Originally from Bangladesh, Sunara Begum studied film and fine art in the UK and Yoga and Ayurveda in India. She lives between London and Lagos where she is the co-founder of several international arts initiatives including Chand Aftara, an artist’s collective dedicated to the exhibition and production of experimental cinema, New Horizons Africa, an annual music and arts festival and Living Legacies, Gambia’s first traditional music archive. Begum’s work has been widely exhibited in film festivals, museums, galleries and cinematheques worldwide. In 2017, her film Meditation on Stillness was selected as the Best Experimental Short at the Art Africa Film Festival and the Jury Grand Prize at the 21st Media City Film Festival. Her films are in the permanent collections of Dimbola Museum & Galleries (UK), Lionel Wendt Gallery (Sri Lanka), Centre for Contemporary Art (Nigeria), Drik Gallery (Bangladesh) as well as Central Saint Martins College of Art & Design.
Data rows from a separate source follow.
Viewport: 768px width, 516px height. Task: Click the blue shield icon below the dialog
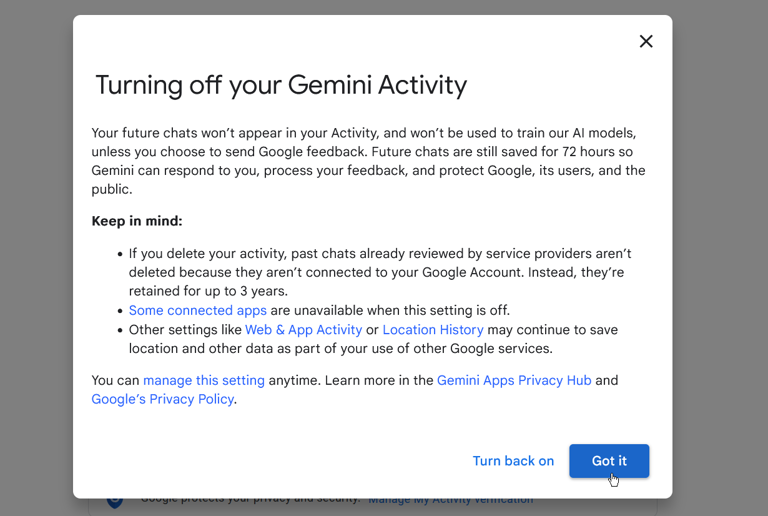pyautogui.click(x=115, y=500)
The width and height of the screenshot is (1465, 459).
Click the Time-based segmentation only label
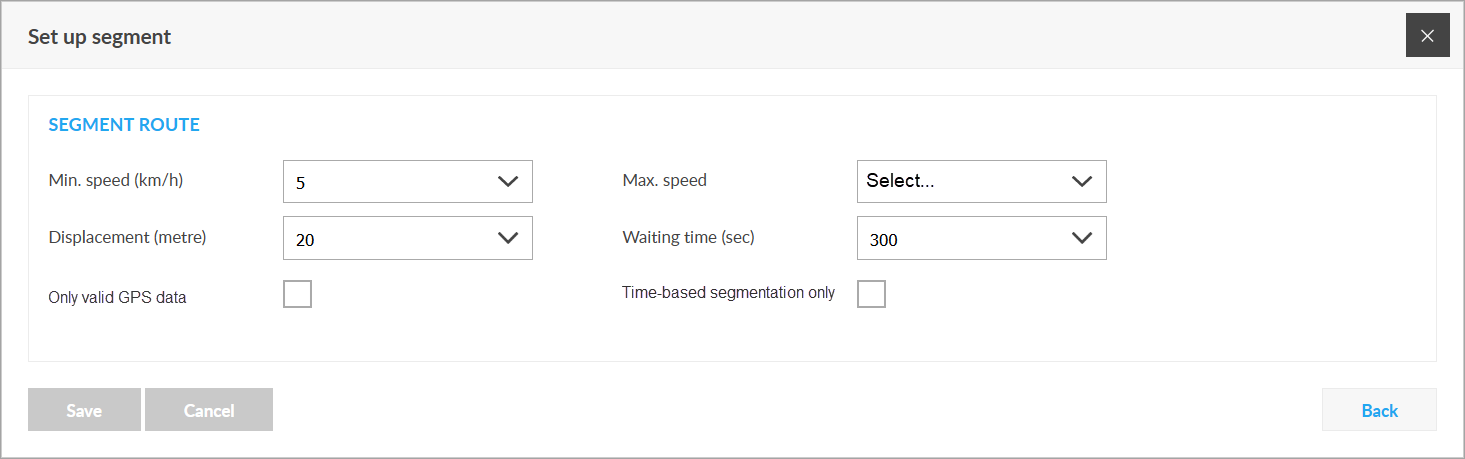point(728,293)
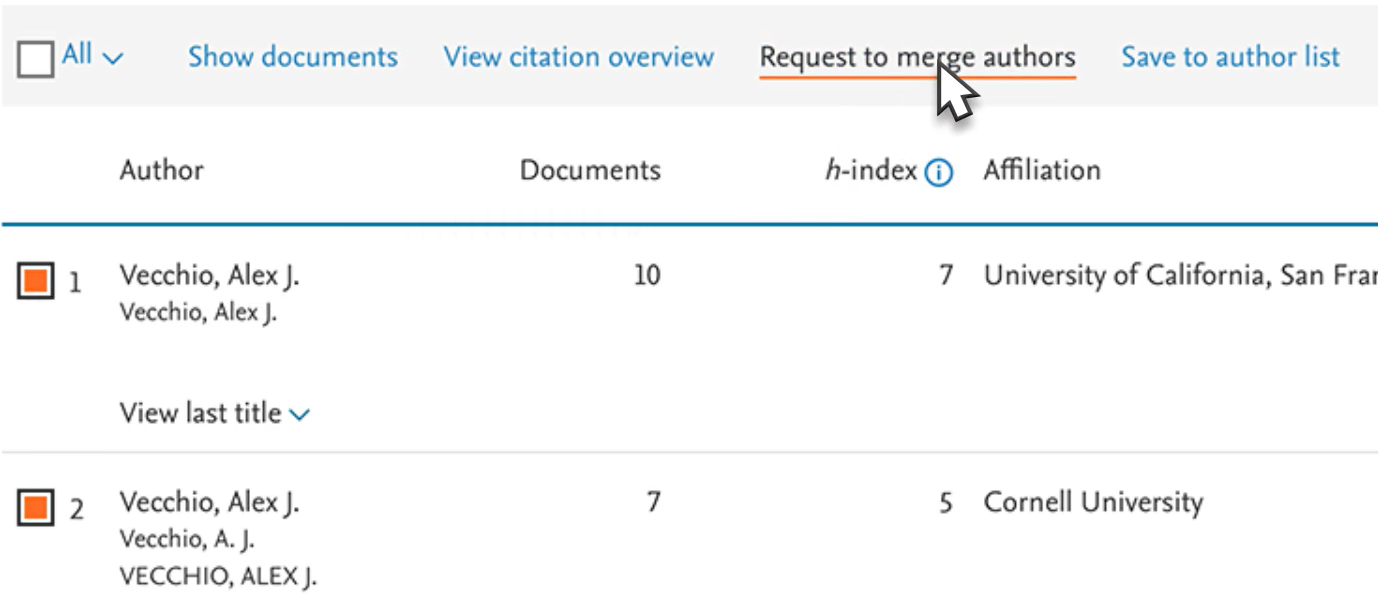Image resolution: width=1378 pixels, height=607 pixels.
Task: Uncheck the checkbox for author result 1
Action: point(36,282)
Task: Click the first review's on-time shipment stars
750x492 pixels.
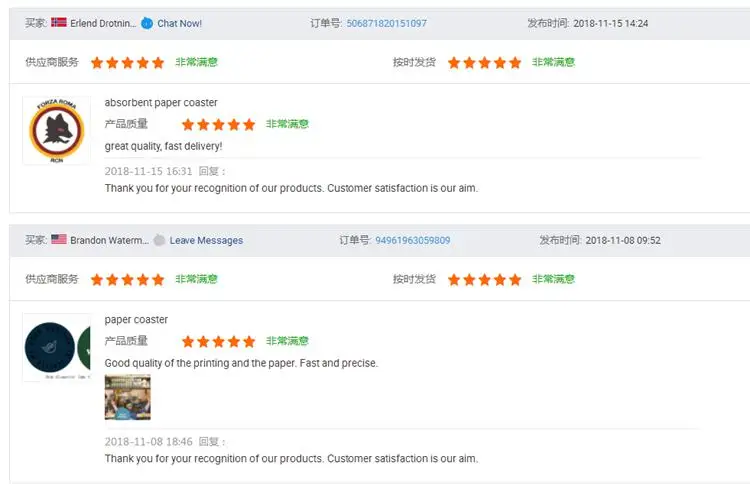Action: point(484,62)
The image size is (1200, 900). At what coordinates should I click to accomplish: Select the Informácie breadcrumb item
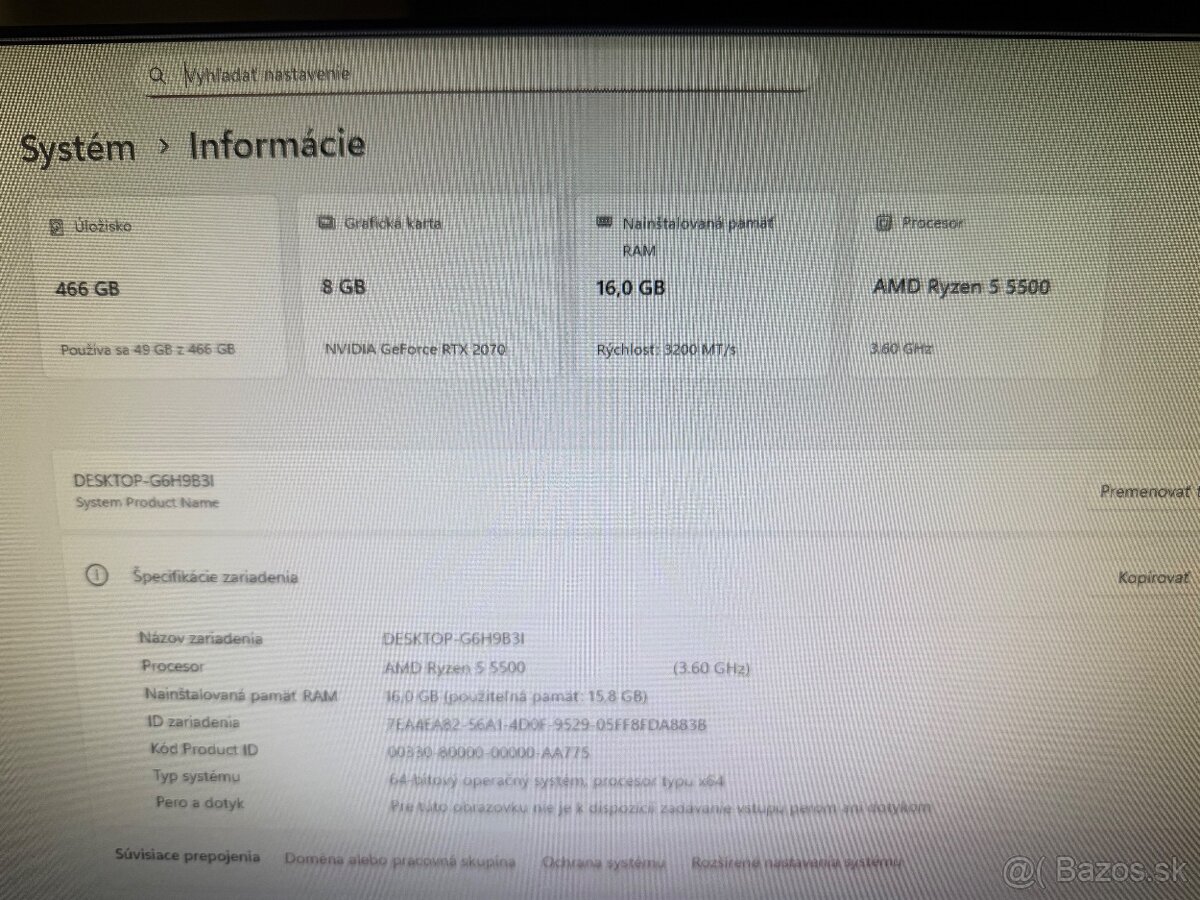(278, 145)
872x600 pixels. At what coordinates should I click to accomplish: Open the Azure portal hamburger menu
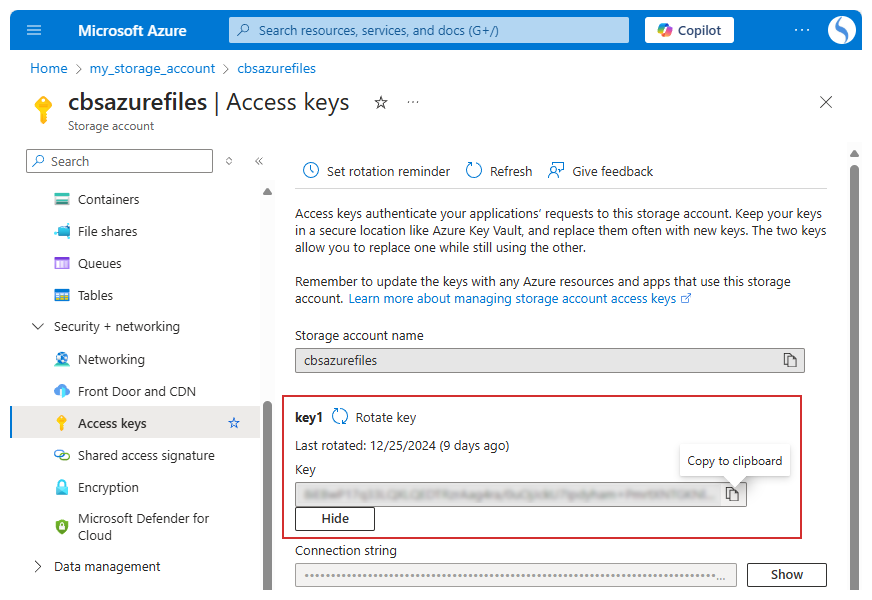34,30
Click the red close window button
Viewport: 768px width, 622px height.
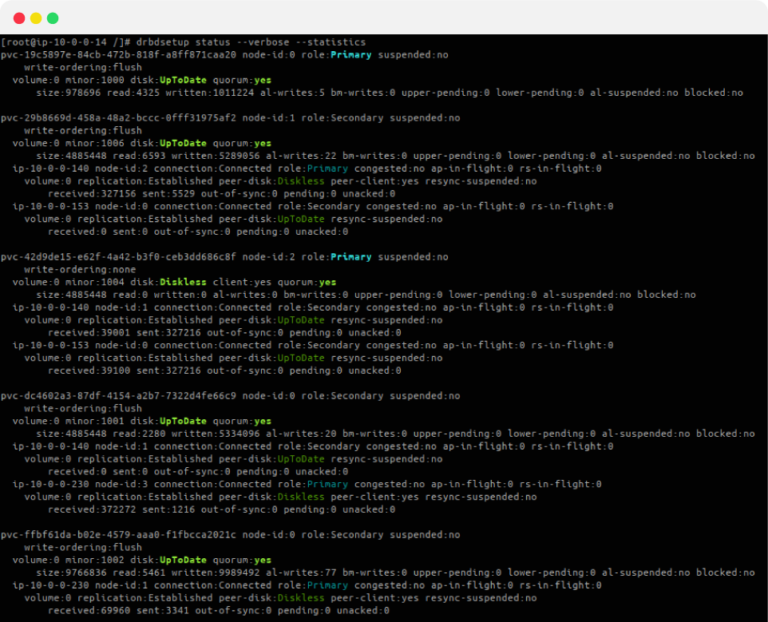[x=19, y=18]
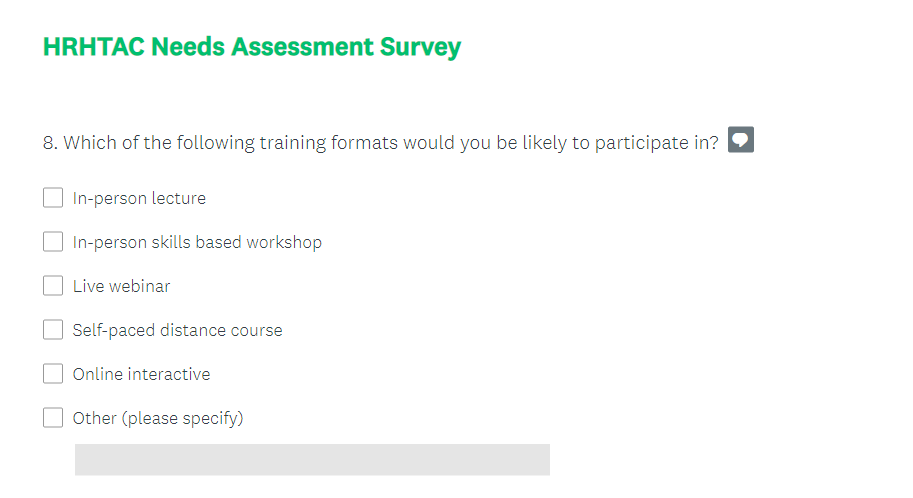Click the Live webinar label
The height and width of the screenshot is (498, 913).
click(x=121, y=287)
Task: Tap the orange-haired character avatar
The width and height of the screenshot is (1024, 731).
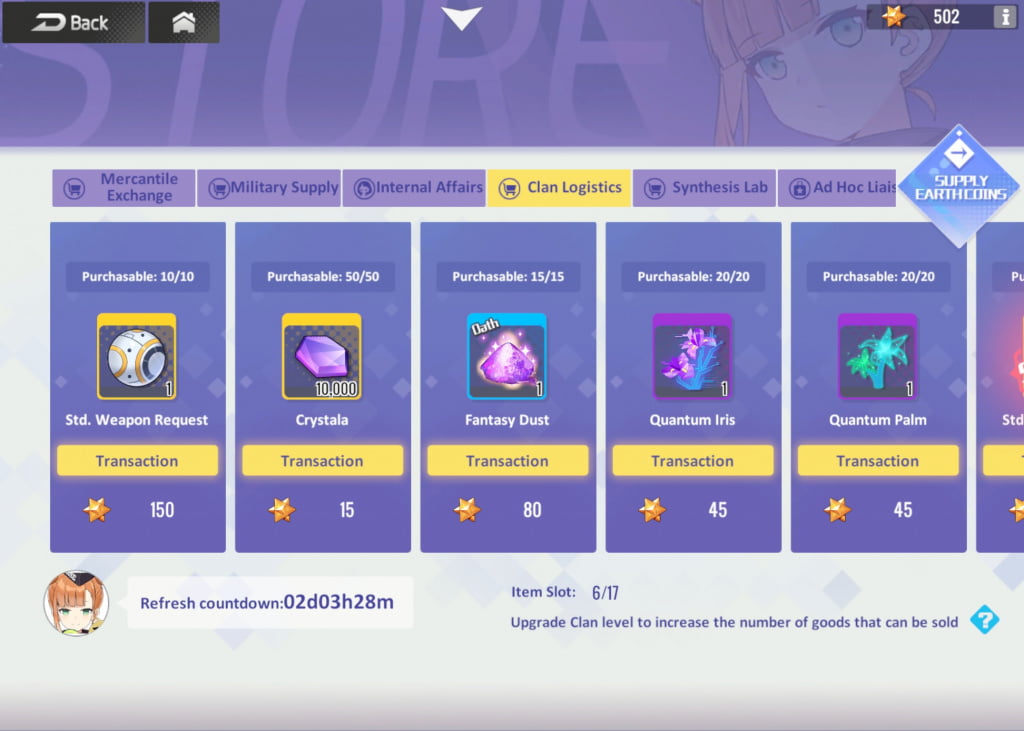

Sunara’s work is a highly personal expression of themes including gender, memory and migration with powerful imagery that evokes deep-rooted feelings of reflection, contemplation and stillness. Sunara has developed a visual language that is distinctly her own drawn from her unique lived experience, straddling the dialectics of east and west, cultural identity, femininity and the immutable polarities of displacement.
They Are Here
They Are Here (f. 2006) is a collaborative practice steered by Helen Walker and Harun Morrison. They are currently based in London and on the River Lea. Their work can be read as a series of context specific games. The entry, invitation or participation can be as significant as the game’s conditions and structure. Through these games, they seek to create ephemeral systems and temporary, micro-communities that offer an alternate means of engaging with a situation, history or ideology. In parallel, they initiate multiyear socially engaged projects that become generative spaces for further works. They Are Here work across media and types of site, particularly civic spaces.
Museum of London
Curating London will change how the museum collects 21st century London. It also seeks to recruit staff from a broader range of backgrounds and professional experience and puts Londoners at the heart of our collecting practice by working in partnership with local communities. From physical objects to interviewing Londoners about their own histories and memories, Curating London will capture, collect and record contemporary London.
The project started in April 2018 and runs until March 2022.
Each year the museum will begin four projects: three area studies of particular areas and one themed study that spans the whole of London.